[[ Supplied records open ]]
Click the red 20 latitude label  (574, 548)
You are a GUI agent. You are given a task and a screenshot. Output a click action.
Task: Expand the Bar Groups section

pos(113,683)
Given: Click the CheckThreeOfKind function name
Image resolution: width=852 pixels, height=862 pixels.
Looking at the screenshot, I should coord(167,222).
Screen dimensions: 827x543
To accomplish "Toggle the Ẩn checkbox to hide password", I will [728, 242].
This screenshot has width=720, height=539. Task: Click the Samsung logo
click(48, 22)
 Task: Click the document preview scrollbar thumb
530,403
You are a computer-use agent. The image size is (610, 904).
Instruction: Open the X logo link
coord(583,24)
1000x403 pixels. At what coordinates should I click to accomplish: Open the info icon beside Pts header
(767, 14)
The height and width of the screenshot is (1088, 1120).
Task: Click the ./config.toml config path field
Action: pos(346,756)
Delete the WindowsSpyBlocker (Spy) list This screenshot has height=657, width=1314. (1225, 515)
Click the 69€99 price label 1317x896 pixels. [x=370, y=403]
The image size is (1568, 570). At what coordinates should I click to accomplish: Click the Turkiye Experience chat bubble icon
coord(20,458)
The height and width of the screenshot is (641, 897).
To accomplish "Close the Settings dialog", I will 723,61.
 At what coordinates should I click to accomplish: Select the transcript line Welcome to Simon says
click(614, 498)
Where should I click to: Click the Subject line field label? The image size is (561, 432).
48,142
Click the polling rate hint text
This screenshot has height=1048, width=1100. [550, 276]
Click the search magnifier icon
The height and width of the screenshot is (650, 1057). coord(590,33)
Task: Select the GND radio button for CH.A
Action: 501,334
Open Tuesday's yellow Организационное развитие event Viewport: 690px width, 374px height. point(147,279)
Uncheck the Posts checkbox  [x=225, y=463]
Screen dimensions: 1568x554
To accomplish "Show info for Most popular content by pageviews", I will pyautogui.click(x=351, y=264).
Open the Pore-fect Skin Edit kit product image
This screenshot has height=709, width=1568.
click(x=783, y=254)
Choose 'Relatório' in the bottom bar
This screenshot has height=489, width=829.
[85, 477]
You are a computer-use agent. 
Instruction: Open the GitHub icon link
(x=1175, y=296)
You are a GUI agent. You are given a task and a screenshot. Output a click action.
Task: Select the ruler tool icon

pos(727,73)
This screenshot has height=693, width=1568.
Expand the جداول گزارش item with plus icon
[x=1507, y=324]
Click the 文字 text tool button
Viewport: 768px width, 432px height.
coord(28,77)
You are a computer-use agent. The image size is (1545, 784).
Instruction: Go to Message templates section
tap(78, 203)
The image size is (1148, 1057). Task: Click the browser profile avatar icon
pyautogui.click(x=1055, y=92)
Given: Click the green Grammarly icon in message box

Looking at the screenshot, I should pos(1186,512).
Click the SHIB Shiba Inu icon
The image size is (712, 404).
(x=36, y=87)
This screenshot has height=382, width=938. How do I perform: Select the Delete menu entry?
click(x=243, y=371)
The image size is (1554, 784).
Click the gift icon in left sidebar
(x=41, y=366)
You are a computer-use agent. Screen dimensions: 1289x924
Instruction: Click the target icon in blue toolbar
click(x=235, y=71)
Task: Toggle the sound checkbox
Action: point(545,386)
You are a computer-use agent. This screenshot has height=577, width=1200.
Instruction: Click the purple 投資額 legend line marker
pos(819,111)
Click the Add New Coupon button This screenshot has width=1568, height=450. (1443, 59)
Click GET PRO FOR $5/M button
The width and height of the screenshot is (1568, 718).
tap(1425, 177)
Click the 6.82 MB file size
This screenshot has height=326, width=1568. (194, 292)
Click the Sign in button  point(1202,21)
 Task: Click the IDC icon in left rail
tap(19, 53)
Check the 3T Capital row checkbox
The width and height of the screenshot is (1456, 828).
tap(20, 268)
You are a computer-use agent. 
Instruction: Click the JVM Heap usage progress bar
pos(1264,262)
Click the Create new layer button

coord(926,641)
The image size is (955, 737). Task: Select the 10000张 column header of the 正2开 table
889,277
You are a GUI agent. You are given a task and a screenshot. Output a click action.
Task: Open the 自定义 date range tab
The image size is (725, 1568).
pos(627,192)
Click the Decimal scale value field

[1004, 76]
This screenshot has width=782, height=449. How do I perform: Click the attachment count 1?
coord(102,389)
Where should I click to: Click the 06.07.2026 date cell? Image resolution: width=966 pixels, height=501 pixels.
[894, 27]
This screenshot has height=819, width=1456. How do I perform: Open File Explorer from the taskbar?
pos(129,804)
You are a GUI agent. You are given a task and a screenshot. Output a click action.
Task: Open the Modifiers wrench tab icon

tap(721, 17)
[[ Supplied records closed ]]
• _Aim of the task_:
Set the data down again in full. Keep it exact.

• _Response box_:
Click the red 20 latitude label  (574, 548)
You are a GUI agent. You are given a task and a screenshot. Output a click action.
Task: Expand the Bar Groups section

pos(113,683)
Given: Click the CheckThreeOfKind function name
Image resolution: width=852 pixels, height=862 pixels.
Looking at the screenshot, I should coord(167,222).
Screen dimensions: 827x543
To accomplish "Toggle the Ẩn checkbox to hide password", I will [728, 242].
This screenshot has width=720, height=539. Task: Click the Samsung logo
click(48, 22)
 Task: Click the document preview scrollbar thumb
530,403
You are a computer-use agent. The image size is (610, 904).
Instruction: Open the X logo link
coord(583,24)
1000x403 pixels. At what coordinates should I click to accomplish: Open the info icon beside Pts header
(767, 14)
The height and width of the screenshot is (1088, 1120).
Task: Click the ./config.toml config path field
Action: pos(346,756)
Delete the WindowsSpyBlocker (Spy) list This screenshot has height=657, width=1314. (1225, 515)
Click the 69€99 price label 1317x896 pixels. [x=370, y=403]
The image size is (1568, 570). At what coordinates should I click to accomplish: Click the Turkiye Experience chat bubble icon
coord(20,458)
The height and width of the screenshot is (641, 897).
To accomplish "Close the Settings dialog", I will 723,61.
 At what coordinates should I click to accomplish: Select the transcript line Welcome to Simon says
click(614, 498)
Where should I click to: Click the Subject line field label? The image size is (561, 432).
48,142
Click the polling rate hint text
This screenshot has height=1048, width=1100. [550, 276]
Click the search magnifier icon
The height and width of the screenshot is (650, 1057). coord(590,33)
Task: Select the GND radio button for CH.A
Action: 501,334
Open Tuesday's yellow Организационное развитие event Viewport: 690px width, 374px height. point(147,279)
Uncheck the Posts checkbox  [x=225, y=463]
Screen dimensions: 1568x554
To accomplish "Show info for Most popular content by pageviews", I will pyautogui.click(x=351, y=264).
Open the Pore-fect Skin Edit kit product image
This screenshot has height=709, width=1568.
click(x=783, y=254)
Choose 'Relatório' in the bottom bar
This screenshot has height=489, width=829.
[85, 477]
You are a computer-use agent. 
Instruction: Open the GitHub icon link
(x=1175, y=296)
You are a GUI agent. You are given a task and a screenshot. Output a click action.
Task: Select the ruler tool icon

pos(727,73)
This screenshot has height=693, width=1568.
Expand the جداول گزارش item with plus icon
[x=1507, y=324]
Click the 文字 text tool button
Viewport: 768px width, 432px height.
coord(28,77)
You are a computer-use agent. The image size is (1545, 784).
Instruction: Go to Message templates section
tap(78, 203)
The image size is (1148, 1057). Task: Click the browser profile avatar icon
pyautogui.click(x=1055, y=92)
Given: Click the green Grammarly icon in message box

Looking at the screenshot, I should pos(1186,512).
Click the SHIB Shiba Inu icon
The image size is (712, 404).
(x=36, y=87)
This screenshot has height=382, width=938. How do I perform: Select the Delete menu entry?
click(x=243, y=371)
The image size is (1554, 784).
Click the gift icon in left sidebar
(x=41, y=366)
You are a computer-use agent. Screen dimensions: 1289x924
Instruction: Click the target icon in blue toolbar
click(x=235, y=71)
Task: Toggle the sound checkbox
Action: point(545,386)
You are a computer-use agent. This screenshot has height=577, width=1200.
Instruction: Click the purple 投資額 legend line marker
pos(819,111)
Click the Add New Coupon button This screenshot has width=1568, height=450. (1443, 59)
Click GET PRO FOR $5/M button
The width and height of the screenshot is (1568, 718).
tap(1425, 177)
Click the 6.82 MB file size
This screenshot has height=326, width=1568. (194, 292)
Click the Sign in button  point(1202,21)
 Task: Click the IDC icon in left rail
tap(19, 53)
Check the 3T Capital row checkbox
The width and height of the screenshot is (1456, 828).
tap(20, 268)
You are a computer-use agent. 
Instruction: Click the JVM Heap usage progress bar
pos(1264,262)
Click the Create new layer button

coord(926,641)
The image size is (955, 737). Task: Select the 10000张 column header of the 正2开 table
889,277
You are a GUI agent. You are given a task and a screenshot. Output a click action.
Task: Open the 自定义 date range tab
The image size is (725, 1568).
pos(627,192)
Click the Decimal scale value field

[1004, 76]
This screenshot has width=782, height=449. How do I perform: Click the attachment count 1?
coord(102,389)
Where should I click to: Click the 06.07.2026 date cell? Image resolution: width=966 pixels, height=501 pixels.
[894, 27]
This screenshot has height=819, width=1456. How do I perform: Open File Explorer from the taskbar?
pos(129,804)
You are a GUI agent. You are given a task and a screenshot. Output a click action.
Task: Open the Modifiers wrench tab icon

tap(721, 17)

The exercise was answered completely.